═════ Supplied material ═════

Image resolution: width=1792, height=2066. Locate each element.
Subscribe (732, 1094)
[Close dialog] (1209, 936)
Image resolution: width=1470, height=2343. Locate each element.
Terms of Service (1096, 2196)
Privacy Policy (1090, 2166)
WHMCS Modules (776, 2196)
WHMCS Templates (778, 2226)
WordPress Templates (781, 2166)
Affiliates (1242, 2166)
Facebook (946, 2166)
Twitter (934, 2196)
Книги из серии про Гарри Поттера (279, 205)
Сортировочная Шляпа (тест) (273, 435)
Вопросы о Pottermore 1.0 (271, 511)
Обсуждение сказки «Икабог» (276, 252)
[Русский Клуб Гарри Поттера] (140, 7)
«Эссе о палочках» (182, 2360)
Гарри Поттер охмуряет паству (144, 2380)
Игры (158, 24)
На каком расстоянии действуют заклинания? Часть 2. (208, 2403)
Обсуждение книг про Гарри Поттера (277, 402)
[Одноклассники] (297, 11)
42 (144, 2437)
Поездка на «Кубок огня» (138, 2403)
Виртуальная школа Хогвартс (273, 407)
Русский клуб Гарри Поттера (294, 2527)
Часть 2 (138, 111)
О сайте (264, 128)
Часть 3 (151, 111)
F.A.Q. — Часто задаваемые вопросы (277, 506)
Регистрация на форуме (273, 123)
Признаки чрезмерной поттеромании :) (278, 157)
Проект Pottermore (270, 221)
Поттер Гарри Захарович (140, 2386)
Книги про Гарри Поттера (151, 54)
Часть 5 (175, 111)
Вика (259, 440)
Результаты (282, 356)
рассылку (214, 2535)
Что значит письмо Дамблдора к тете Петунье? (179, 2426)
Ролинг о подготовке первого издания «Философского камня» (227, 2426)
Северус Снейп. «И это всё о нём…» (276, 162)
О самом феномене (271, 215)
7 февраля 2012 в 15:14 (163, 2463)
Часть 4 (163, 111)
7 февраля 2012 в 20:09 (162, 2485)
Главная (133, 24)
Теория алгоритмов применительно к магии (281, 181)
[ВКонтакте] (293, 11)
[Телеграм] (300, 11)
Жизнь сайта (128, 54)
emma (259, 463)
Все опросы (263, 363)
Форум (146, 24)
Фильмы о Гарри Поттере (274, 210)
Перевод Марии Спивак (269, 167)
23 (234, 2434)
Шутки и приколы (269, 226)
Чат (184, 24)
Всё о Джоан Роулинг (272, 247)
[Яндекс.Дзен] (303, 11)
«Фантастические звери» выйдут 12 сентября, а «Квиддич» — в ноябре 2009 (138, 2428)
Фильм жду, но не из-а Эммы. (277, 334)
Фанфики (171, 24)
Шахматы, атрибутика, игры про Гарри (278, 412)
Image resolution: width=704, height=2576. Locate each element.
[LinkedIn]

═════

▸ Task instructions: From the line that has "Виртуальная школа Хогвартс (273, 407)" through the line that has "Регистрация на форуме (273, 123)", copy every line exactly as it appears above, and leave out all others.

▸ Answer below:
Виртуальная школа Хогвартс (273, 407)
Русский клуб Гарри Поттера (294, 2527)
Часть 2 (138, 111)
О сайте (264, 128)
Часть 3 (151, 111)
F.A.Q. — Часто задаваемые вопросы (277, 506)
Регистрация на форуме (273, 123)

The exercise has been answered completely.